You have government law that actually provides a backstop for the Medicare Advantage plans by setting out-of-network prices at Medicare rates. As a result, it’s no coincidence that Medicare Advantage plans pay close to or below fee-for-service rates.
Government’s role is to protect against market failure and egregious prices.
Galvin: It’s necessary to do something about surprise medical bills. And I think employers back that.
The devil is in the details. What’s interesting is how government is going to decide what’s the price that’s okay in these surprises. And this is what worries me about government.
If you price low enough—and I believe the best example of this is how government has priced primary care—you get shortages. For example, we need to be very careful about creating shortages in emergency care, particularly in rural areas.
Let me tell you why we favor arbitration to resolve high bills resulting from out-of-network charges. There are some rules. The providers make their case. The payers make their case. And the decision is final and not appealable. It preserves negotiation.

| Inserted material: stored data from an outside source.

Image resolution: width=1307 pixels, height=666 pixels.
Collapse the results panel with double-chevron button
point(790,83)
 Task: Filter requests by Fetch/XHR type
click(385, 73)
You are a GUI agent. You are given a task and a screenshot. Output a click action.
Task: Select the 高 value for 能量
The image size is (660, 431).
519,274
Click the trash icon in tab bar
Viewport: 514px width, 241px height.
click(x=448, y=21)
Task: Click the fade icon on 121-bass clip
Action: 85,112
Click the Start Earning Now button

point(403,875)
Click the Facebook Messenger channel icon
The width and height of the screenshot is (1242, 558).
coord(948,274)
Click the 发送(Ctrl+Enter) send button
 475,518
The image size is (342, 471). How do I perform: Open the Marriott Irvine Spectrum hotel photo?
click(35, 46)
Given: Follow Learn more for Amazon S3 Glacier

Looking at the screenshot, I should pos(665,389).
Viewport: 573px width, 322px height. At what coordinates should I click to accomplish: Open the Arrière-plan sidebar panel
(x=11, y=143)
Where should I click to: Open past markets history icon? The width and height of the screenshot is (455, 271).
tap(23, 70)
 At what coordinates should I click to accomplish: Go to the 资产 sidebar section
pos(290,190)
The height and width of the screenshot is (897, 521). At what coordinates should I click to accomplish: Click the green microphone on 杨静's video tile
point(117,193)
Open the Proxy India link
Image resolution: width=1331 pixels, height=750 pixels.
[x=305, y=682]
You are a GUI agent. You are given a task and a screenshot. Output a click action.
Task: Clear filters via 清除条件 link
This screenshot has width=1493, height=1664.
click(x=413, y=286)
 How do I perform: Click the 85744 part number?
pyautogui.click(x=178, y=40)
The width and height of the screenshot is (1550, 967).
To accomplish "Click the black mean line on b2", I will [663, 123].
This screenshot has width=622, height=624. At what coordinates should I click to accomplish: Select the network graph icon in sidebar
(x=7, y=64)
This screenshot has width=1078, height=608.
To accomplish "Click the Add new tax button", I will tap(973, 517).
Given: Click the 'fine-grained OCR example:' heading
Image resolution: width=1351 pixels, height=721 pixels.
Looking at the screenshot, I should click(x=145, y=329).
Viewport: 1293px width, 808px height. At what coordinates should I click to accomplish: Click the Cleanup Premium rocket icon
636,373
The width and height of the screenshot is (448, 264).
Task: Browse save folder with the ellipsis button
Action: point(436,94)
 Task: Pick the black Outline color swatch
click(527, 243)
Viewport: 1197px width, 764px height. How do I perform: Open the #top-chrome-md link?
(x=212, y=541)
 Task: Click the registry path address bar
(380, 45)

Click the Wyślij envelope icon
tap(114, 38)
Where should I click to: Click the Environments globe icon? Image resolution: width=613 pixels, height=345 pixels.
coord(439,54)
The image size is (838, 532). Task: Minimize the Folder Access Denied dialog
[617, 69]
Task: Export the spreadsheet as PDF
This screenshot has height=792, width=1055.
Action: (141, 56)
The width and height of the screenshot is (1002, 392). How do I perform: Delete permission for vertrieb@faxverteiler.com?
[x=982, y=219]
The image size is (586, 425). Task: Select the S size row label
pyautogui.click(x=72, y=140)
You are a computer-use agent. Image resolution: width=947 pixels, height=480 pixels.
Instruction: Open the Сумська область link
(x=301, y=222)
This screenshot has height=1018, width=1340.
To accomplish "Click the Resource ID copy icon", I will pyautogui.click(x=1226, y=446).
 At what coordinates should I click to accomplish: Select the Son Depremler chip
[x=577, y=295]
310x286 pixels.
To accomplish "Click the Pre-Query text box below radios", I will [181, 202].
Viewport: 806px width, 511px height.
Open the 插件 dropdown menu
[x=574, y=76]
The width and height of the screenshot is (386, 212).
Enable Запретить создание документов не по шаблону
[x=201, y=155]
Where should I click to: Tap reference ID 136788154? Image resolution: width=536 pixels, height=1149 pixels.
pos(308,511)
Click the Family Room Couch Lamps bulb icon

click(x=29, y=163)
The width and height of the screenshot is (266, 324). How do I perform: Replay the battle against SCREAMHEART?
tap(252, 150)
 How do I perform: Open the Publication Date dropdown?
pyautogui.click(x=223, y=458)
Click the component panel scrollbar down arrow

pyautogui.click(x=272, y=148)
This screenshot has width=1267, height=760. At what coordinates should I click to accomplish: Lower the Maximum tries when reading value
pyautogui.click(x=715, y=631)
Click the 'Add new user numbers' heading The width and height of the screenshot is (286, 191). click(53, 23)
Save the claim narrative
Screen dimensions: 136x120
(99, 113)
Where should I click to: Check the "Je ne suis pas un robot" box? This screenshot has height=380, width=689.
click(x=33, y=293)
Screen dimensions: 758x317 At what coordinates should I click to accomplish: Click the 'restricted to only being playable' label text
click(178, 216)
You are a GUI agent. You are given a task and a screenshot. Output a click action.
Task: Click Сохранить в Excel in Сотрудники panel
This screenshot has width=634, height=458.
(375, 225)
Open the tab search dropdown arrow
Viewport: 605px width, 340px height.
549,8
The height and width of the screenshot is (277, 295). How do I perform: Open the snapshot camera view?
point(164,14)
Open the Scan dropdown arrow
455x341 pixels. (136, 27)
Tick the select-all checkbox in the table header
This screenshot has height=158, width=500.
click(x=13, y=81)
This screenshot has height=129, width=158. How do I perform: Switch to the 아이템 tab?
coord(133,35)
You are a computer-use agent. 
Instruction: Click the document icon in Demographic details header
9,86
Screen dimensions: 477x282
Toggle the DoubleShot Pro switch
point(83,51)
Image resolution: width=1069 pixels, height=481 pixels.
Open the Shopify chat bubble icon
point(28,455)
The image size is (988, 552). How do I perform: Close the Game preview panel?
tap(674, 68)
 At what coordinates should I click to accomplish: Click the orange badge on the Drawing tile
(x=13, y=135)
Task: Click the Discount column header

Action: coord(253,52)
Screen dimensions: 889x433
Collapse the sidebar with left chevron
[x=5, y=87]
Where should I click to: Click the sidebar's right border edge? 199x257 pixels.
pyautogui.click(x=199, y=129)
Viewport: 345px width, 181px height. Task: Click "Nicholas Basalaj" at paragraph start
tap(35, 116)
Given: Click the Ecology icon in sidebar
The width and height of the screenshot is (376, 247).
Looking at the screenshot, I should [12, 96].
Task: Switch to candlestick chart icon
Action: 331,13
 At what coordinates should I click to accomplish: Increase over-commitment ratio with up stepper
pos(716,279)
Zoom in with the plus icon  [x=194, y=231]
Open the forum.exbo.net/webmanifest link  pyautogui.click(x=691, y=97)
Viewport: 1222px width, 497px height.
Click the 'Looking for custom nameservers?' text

Murray: I’d be less cautious. I mean, we’re running out of time, and I think the first place to start is to set a limit on prices for all out-of-network care. That would restore some degree of negotiating leverage to private insurers.
Galvin: If you want to talk about reality, your chance of having that happen is somewhere around zero. Providers are never going to stand for it.
Murray: But eventually, the political tides will change, and it will be an imperative. It will happen. I can guarantee that.
Start with California, Oregon, or other states that can get a large enough purchasing pool. They can generate leverage to show that a rate-setting system, maybe benchmarked to Medicare, can work.
Galvin: I love experimental designs. I love that Maryland does what it’s doing. I love that Washington and Oregon are doing what they’re doing, and all my companies in the business I run are doing what they’re doing.
The biggest point I’m making is not that the market is going to solve this. The point is that we need to be thoughtful and incremental in trying to restrain high provider prices. And I think we ought to be careful about the impact on complex systems that setting prices might have.
Murray: And I agree with you. It can’t be one size fits all.…But we are running out of time. And the first place to start is to set limits on out-of-network bills because it would restore some degree of leverage to private insurers.
I’m not for making changes that substantially disrupt the health care delivery system, but my concern is that the longer we wait, the more we risk having to make more disruptive changes down the road.
Dr. Robert Galvin is the CEO of Equity Healthcare and an Operating Partner at Blackstone. Before joining Blackstone, Dr. Galvin was Executive Director of Health Services and Chief Medical Officer for General Electric. He is a member of the Institute of Medicine, an adjunct professor at Yale, and a board member of TeamHealth, a national provider of emergency room and other physician outsourced services that Blackstone owns.
Robert Murray is the president of Global Health Payment, a health care consulting firm with experience in the development and implementation of alternative prospective payment systems, including hospital global budgets and physician shared savings programs. Mr. Murray served as the executive director of Maryland’s hospital rate setting agency, the Health Services Cost Review Commission from 1994 to 2011.